Who is a brand?

There are more errors than you think that are on Yahoo! Style, including the use of who for a nonliving thing (twice!) and a holiday called Independence:

who sty

The pronoun who should be used only for people (and possibly animals with human-like characteristics); the correct word is that (in this excerpt) or which. The holiday the writer refers to is called Independence Day.

Adapting to change

Readers of the Yahoo! front page are probably wondering if an adaption of a novel is anything like an adaptation:

fp adaption

It is. The word adaption means adaptation, the preferred word that appears far more often than adaption. Some authorities don’t recognize adaption as an actual word; some recommend replacing it with adaptation. And at least one says that you should never use both words.

July 4th fireworks

If you live in the United States, you’ve heard of July 4th and the tradition of exploding fireworks. But if you write headlines for Yahoo! Makers you might be a little confused between the difference between firework (which is device that is exploded) and fireworks, the actual display of the explosive devices. And you might not know how to spell July:

julty diy

That’s two mistakes that are simply made by careless writers or editors.

Having a bad day?

Someone (or someones) must be having a bad day over at Yahoo! Celebrity, because there’s more than an average number of mistakes on the site’s home page.

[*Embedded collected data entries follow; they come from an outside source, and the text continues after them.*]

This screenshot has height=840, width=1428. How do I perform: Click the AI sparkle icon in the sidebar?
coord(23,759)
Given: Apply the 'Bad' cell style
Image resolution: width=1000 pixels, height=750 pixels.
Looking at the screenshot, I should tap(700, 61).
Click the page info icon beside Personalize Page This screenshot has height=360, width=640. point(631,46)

Maybe the writer is a bit under the weather, and didn’t think to hit the Shift key when writing about the Bible:

cel bible

Or maybe the writer is struggling with the whole transgender thing, and it’s affected his or her spelling:

cel trangender

That might explain difficulty with choosing a pronoun here:

cel pic of her

The pronoun her is close, and yet so wrong. A reflexive pronoun like herself is required when the pronoun refers to the subject of the sentence.

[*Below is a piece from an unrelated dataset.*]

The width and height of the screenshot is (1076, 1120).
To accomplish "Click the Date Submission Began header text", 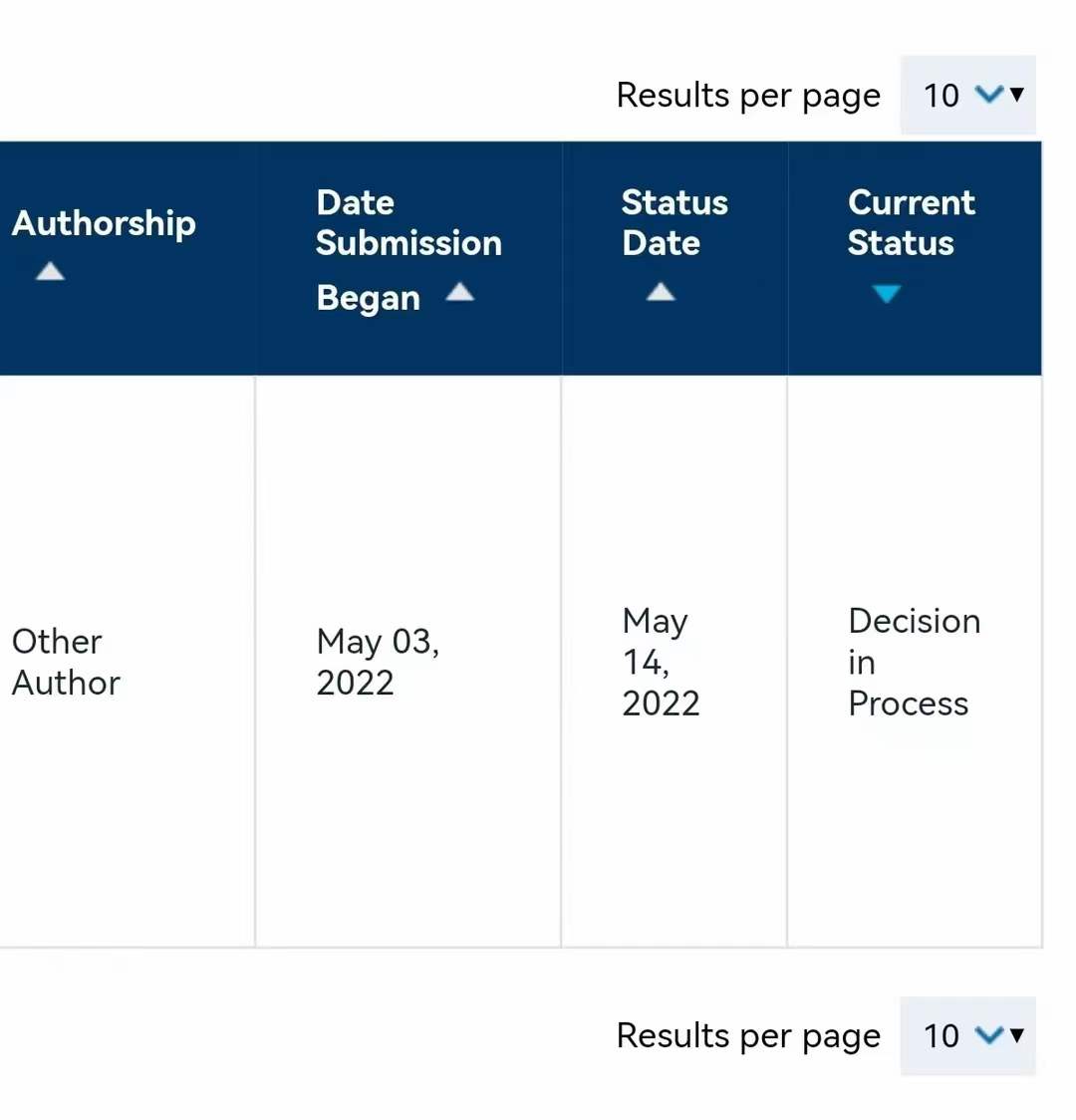I will pyautogui.click(x=408, y=243).
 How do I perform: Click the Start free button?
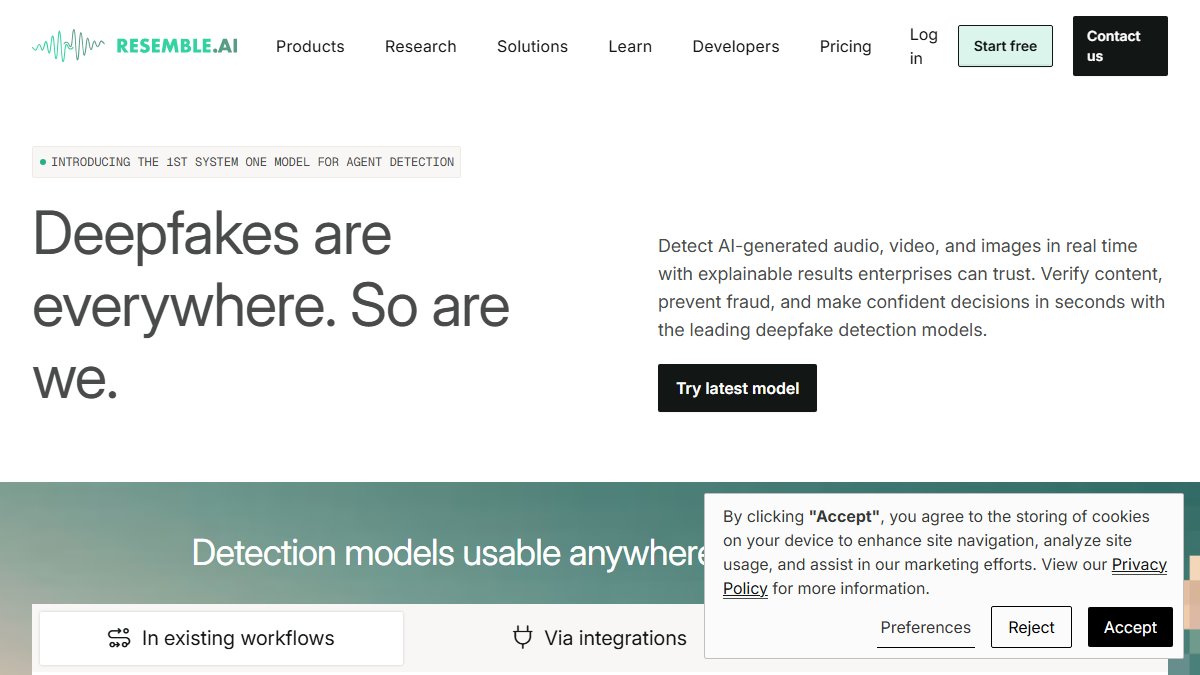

Well, the day is young (at least where I am); maybe it’ll get better for the folks at Yahoo.

Fans watch out

I’m probably one of the few grammar fans who always watch out for mismatched subject-verb pairs. It stems from childhood when my friends and I would each pick a subject and then try to find the correct verb. I would have been thrilled to read this on Yahoo! Sports, with its mismatch of subject (fans) and verb (which should be watch) and where instead of when:

watches spo


I admit it: Sometimes I’m just really nitpicky. I read a sentence like this one on Yahoo! Makers and say (sometimes out loud): What the heck does the writer mean?

picnic 1

Is she saying that sitting down at a dinner table (as opposed to preparing that dinner) requires no thought, but a “picnic situation” (which I presume is different from a picnic) requires thought and planning? I don’t get the comparison. I also don’t get why logisics and differnt passed through the spell-checker unchecked. Oh, yeah, I forgot: Yahoo! writers don’t use spell-checkers.   They also don’t believe in proofreading for missing words. But I quibble.

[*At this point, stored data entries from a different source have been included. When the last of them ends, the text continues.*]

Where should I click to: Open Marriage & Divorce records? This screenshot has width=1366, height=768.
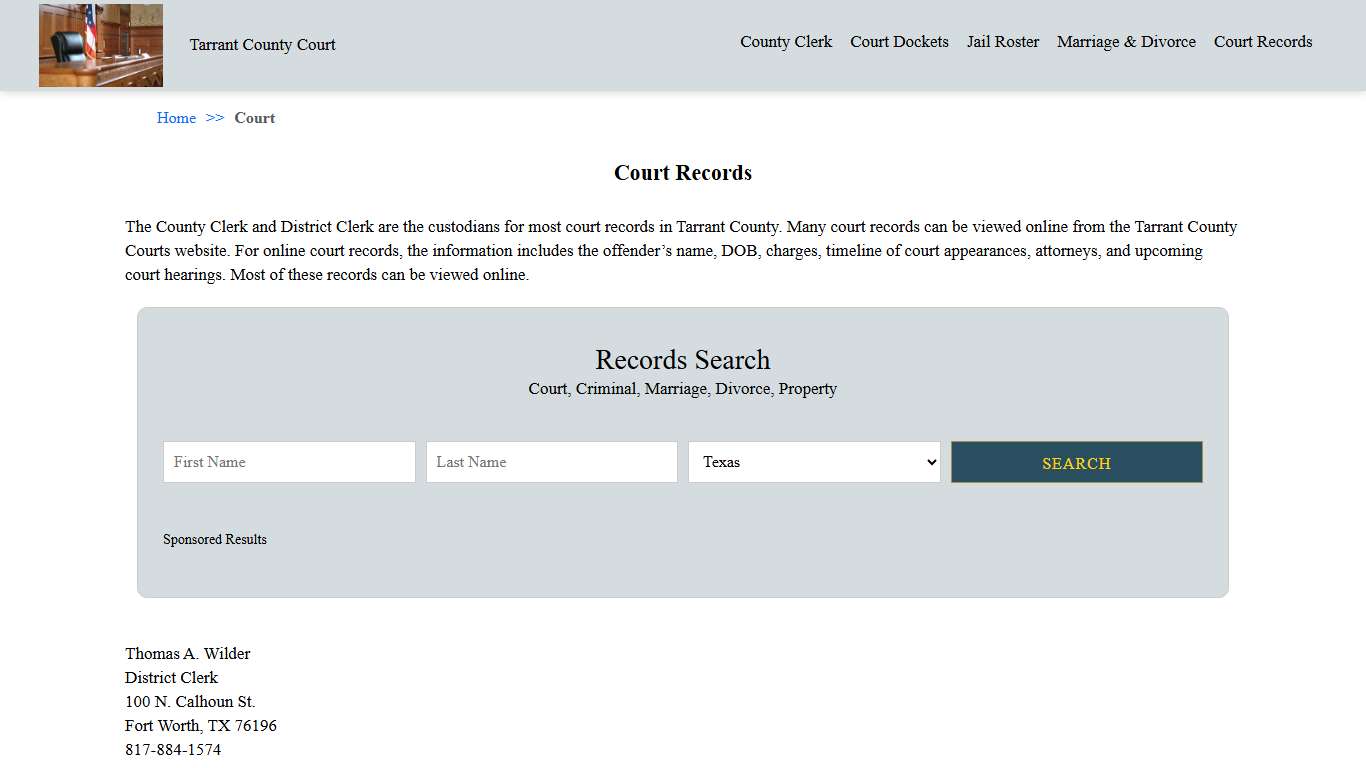click(1126, 42)
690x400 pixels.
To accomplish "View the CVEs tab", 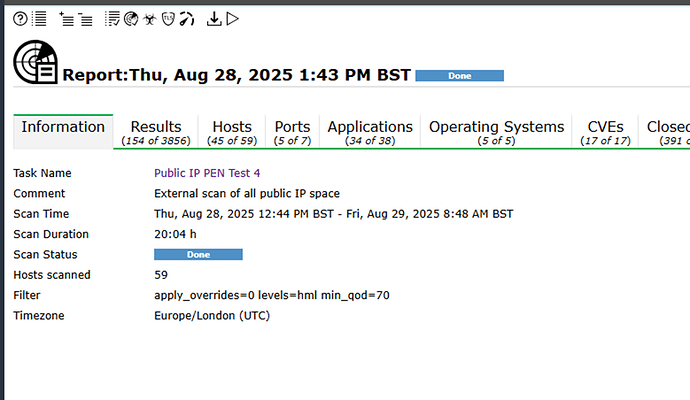I will (x=608, y=132).
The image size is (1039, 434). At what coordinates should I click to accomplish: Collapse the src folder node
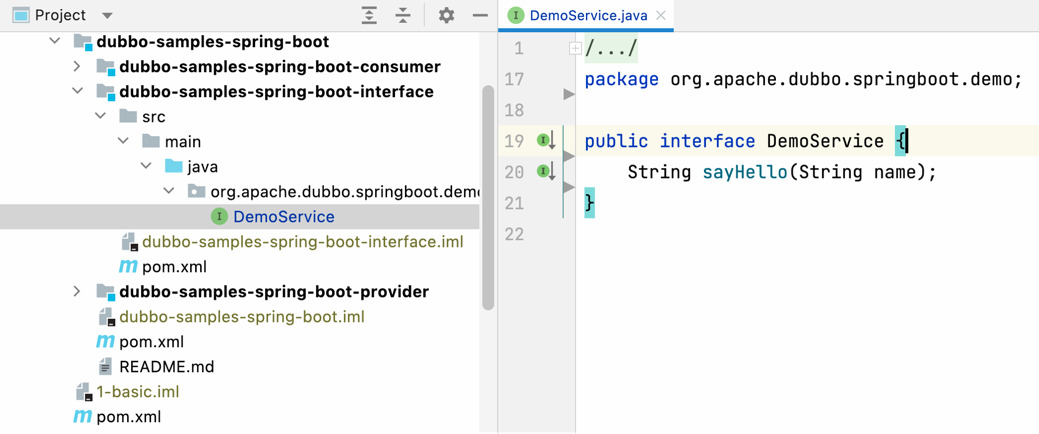(100, 117)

And and I don’t understand how a writer can misspell separately, since separate appears on every list of the 100 most commonly misspelled words. Shouldn’t a professional writer know that?

picnic seperately

Is it nitpicky to expect that a writer would know that picnicing, if it were a real word, would be pronounced pick-nice-ing?

picnic ing

In order to maintain the hard C sound at the end of picnic, the writer should have added a K: picnicking. But I pick nits.

Where can you find C-suit executives?

Have you heard of C-suite executives? They’re the men and women at the C-level of a corporation: chief executive officer, chief financial officer, chief operations officer and others. What do they wear? C-suits? That’s a new term just coined by a Yahoo! Finance writer, though I suspect she inadvertently dropped a letter:


I do not think it means what you think it means

Mysterious words have proliferated throughout Yahoo! Style as a result of one writer’s ignorance of basic English:

proliferated sty

I do not think proliferated means what she thinks it means. She probably thinks it means infiltrated. It does not.

Tennis skirt, anyone?

It wouldn’t be a proper Yahoo! Style article without an incorrect word changing the meaning of a sentence:

tennis skirt

Prime ministers on the English channel?

Huh? I have no idea what prime ministers (AKA premiers) on a channel have to do with Caitlyn Jenner. Those editors at Yahoo! Style always manage to confuse me:

premiers channel

I think I’ll just give up trying to figure out what that means. I’m going to watch a little TV. Maybe I’ll catch Ms. Jenner’s show, which premieres on the E! network.